_Source extract_
▼▼▼

Just in time to befuddle people who received genetic testing kits for the holidays, a new study finds that if you tell people that they have a genetic predisposition to certain health characteristics, such as a low capacity for exercise or a tendency to overeat, their bodies start to respond accordingly. Even if their DNA does not actually contain the gene variants in question.
The study raises provocative questions about the extent to which our genes affect our physical well-being and whether, in some instances, our beliefs about our bodies, capabilities and limits might be even more influential.
DNA testing is trendy at the moment. Over-the-counter and prescription testing services promise to tell us about our health inheritance, including whether we are prone to weight gain, will respond well to exercise, can metabolize various foods efficiently, and face heightened — or reduced — risks for a broad range of medical conditions.
The accuracy of many of these claims, however, remains in doubt. Most scientists who study genetics consider the effects of many particular gene variants on health to be generally slight and still poorly understood.
But even less is known about the psychological impacts of learning that you might have a high or low genetic risk for health and fitness problems and how our subsequent attitudes might play out in our physiology.

▲▲▲

Stored items:

▼▼▼

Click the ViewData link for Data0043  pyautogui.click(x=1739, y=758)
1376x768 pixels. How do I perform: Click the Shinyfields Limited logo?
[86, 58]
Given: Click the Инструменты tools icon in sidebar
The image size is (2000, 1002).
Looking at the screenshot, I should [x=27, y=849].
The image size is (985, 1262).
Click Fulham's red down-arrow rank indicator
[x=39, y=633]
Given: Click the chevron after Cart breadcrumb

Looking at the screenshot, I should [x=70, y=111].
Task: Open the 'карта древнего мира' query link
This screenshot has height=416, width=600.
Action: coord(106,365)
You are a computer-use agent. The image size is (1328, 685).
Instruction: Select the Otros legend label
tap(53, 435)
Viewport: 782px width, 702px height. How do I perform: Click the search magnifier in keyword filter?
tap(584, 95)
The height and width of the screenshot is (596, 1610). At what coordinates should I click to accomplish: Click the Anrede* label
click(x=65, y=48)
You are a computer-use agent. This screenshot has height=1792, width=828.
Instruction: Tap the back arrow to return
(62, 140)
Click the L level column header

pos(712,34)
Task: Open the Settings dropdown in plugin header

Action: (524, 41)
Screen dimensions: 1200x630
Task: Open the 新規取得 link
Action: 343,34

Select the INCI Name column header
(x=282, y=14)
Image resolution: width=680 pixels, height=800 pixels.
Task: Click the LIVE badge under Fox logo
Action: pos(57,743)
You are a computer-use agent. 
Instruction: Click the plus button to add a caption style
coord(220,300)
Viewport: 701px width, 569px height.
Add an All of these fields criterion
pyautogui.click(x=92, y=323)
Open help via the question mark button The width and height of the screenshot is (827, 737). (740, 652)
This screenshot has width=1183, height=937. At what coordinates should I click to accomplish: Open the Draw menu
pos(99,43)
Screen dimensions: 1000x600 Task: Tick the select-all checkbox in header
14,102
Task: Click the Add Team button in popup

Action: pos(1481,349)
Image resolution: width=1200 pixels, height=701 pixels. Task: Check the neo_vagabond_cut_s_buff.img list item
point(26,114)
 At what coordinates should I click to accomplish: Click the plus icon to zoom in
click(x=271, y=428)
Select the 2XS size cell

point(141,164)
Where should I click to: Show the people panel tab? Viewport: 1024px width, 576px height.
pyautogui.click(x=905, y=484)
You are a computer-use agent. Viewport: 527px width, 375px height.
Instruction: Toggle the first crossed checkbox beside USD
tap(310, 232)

▲▲▲

_Tasks to carry out_
a – Decide whether each statement below agrees with the genetic-testing passage, answering yes or no and quoting the words of the passage that settle it.
(i) Most scientists think the health effects of many particular gene variants are generally slight.
(ii) In the study, people's bodies responded only when their DNA really contained the gene variants they were told about.
(iii) The accuracy of the claims made by testing services is well established.
b – Go on with the genetic-testing passage, starting after its final sentence.

_Task-by-task answers_
a –
(i) Yes: "Most scientists who study genetics consider the effects of many particular gene variants on health to be generally slight and still poorly understood."
(ii) No: "Even if their DNA does not actually contain the gene variants in question."
(iii) No: "The accuracy of many of these claims, however, remains in doubt."

b –
So, for the new study, which was published in December in Nature Human Behavior, researchers at Stanford University set out to fool a large group of men and women about their genetics, at least temporarily.
They started by advertising locally for participants interested in learning which diets or exercise programs best suited them, based on their genotypes. More than 200 healthy men and women responded and were accepted into the study.
Each provided a saliva sample for genotyping, after which the experiment began, although its actual intent remained shrouded from the participants.
The men and women were divided into two groups. One completed a treadmill test, during which they ran for as long as possible while wearing a mask that measured their oxygen uptake and lung capacity and occasionally telling the researchers how they felt.
The other group focused on diets and eating behavior. Its participants were given a 480-calorie liquid meal and told to finish it, then describe how full they felt, while researchers drew blood to test the levels of certain hormones that are known to be involved in making people feel satiated or not.
Later, on a separate visit to the lab, the volunteers learned their supposed genetic test results. Some of those in the exercise group were told that they had a particular gene variant that makes people likely to have low endurance and find prolonged exercise difficult. This gene variant exists and is associated with a low response to endurance training. But most of the participants who were told that they carried this gene type in fact did not.
Similarly, the researchers told some of the people in the diet group, incorrectly, that they carried a gene variant that could reduce how full they felt and nudge them to overeat, or that their variant of the gene should make them feel full quickly and reduce their risk for obesity.
Afterward, the men and women repeated the treadmill or the meal session.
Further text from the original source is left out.